Mars 2020. Welcome in Geneva. Une voix dans les haut-parleurs de l’aéroport exigeait entre chaque passager deux mètres de séparation sous peine de mesures pénales. Non, rien à déclarer.

On se dirigeait ensuite vers la gare, l’horaire était respecté (une bombe atomique pourrait exploser, les trains suisses partiraient toujours à l’heure). Par la vitre du train, on voyait des joggers courir à deux mètres l’un de l’autre, de part et d’autre d’une route cantonale déserte. Le lac ne portait pas un seul voilier ; le ciel, pas un seul avion.

On était les seuls à descendre en gare de Morges. Paysages avec figures absentes, personne sur la place, personne sur les trottoirs, la vie se jouait désormais à l’intérieur des maisons. Pas un seul client dans les pizzerias du Moulin et de la Tour, les repas se livraient à domicile. Pas un seul étudiant devant le lycée et l’école d’agriculture, leur cours se donnaient en ligne.

Sur la route, nos filles avaient vu un tape-cul, un tourniquet, un animal à ressort :

– On peut aller, papa ?!?

Les installations étaient hélas habillées de rubans rouges et blancs : « Jusqu’à nouvel ordre, la place de jeux restera fermée »…

– Vous allez où cet été ?

Aujourd’hui, on a rouvert la place de jeux, on a rouvert les liaisons aériennes, les frontières. Alors c’est décidé, on va tout oublier, on part en « vacance », on va se vider la tête, on file, vite, plus vite !, profite !, profitons !, profitez !

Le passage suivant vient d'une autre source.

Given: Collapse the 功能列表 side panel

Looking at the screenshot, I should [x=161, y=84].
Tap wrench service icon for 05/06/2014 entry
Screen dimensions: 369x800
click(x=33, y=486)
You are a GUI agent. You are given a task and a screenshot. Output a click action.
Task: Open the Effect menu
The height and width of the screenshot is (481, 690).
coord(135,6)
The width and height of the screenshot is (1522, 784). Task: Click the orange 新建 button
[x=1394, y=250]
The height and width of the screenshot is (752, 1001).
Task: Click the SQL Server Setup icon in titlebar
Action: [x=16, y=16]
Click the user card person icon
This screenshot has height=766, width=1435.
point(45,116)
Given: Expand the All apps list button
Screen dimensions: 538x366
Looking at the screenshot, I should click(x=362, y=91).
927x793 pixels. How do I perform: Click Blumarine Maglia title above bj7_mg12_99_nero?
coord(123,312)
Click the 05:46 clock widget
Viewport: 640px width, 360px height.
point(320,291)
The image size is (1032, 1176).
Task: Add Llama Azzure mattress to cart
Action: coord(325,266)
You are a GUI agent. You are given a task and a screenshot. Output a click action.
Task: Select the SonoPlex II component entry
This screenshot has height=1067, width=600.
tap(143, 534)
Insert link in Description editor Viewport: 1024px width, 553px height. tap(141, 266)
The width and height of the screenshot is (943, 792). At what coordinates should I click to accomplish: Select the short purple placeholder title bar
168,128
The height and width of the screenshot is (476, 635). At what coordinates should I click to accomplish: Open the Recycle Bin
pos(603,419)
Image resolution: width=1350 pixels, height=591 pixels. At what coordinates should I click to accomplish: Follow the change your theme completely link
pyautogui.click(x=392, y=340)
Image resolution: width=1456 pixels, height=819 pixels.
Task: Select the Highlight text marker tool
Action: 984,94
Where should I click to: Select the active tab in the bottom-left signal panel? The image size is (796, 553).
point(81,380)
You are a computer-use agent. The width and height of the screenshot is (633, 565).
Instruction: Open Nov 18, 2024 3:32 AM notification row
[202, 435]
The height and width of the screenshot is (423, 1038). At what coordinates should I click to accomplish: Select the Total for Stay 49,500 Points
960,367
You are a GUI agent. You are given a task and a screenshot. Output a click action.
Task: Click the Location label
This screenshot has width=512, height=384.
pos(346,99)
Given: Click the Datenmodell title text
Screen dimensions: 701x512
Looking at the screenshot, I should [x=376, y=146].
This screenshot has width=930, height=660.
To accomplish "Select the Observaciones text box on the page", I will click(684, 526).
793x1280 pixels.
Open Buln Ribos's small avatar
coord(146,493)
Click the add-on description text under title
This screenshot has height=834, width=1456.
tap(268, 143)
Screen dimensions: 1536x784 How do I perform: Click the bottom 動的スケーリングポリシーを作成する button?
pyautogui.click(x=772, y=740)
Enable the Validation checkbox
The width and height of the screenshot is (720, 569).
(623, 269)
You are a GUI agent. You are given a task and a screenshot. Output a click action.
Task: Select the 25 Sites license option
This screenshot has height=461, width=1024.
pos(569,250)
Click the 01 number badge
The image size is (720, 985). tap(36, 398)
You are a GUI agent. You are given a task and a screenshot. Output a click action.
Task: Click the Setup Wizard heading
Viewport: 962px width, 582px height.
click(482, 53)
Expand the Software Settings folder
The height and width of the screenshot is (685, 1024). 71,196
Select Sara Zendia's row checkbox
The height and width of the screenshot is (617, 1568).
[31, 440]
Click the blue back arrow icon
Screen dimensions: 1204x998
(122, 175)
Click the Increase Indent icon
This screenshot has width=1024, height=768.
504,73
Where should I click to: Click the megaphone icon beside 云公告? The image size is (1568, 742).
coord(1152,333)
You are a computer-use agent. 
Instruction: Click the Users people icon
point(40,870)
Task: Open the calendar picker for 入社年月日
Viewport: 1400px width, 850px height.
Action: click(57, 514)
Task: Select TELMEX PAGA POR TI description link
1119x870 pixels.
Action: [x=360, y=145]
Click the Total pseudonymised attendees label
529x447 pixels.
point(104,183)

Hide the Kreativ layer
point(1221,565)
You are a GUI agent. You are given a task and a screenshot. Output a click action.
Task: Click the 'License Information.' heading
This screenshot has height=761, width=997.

Le hamac est une balançoire ; la plage, un bac à sable ; le monde, un carrousel.

À l’étranger, on est plus ouvert, plus poreux, on sourit aux inconnus, on cherche le contact, on demande où ils habitent, d’où ils viennent, ce qu’ils ont vu, s’ils ont aimé, quel âge a le petit, ah, il est grand pour son âge, il va déjà à l’école ?, on a l’adrénaline du toboggan, on s’invente une nouvelle vie dans une petite cabane, on découvre le vertige du tourniquet, on tourne, on tourne, c’est notre Grand Tour, la ruée vers l’Est, le Pékin express. On retombe en enfance, sans la surveillance des grandes personnes, on se déguise en touriste, on achète n’importe quoi, on mange n’importe quand, on se déplace n’importe comment, on ne respecte pas les installations, on ne fait que passer, on rajeunit, on est tout excité – et qu’importe si on retrouve partout les mêmes parkings bondés, les mêmes caisses enregistreuses, les mêmes assiettes de frites, les mêmes boutiques à souvenirs – on racontera ses aventures avec une liberté feinte, on fera semblant, on fera comme si, on s’imaginera avoir rompu les lois de l’uniformité, de la monotonie. Et puis on rentrera.

– Alors, vous allez où cet été ?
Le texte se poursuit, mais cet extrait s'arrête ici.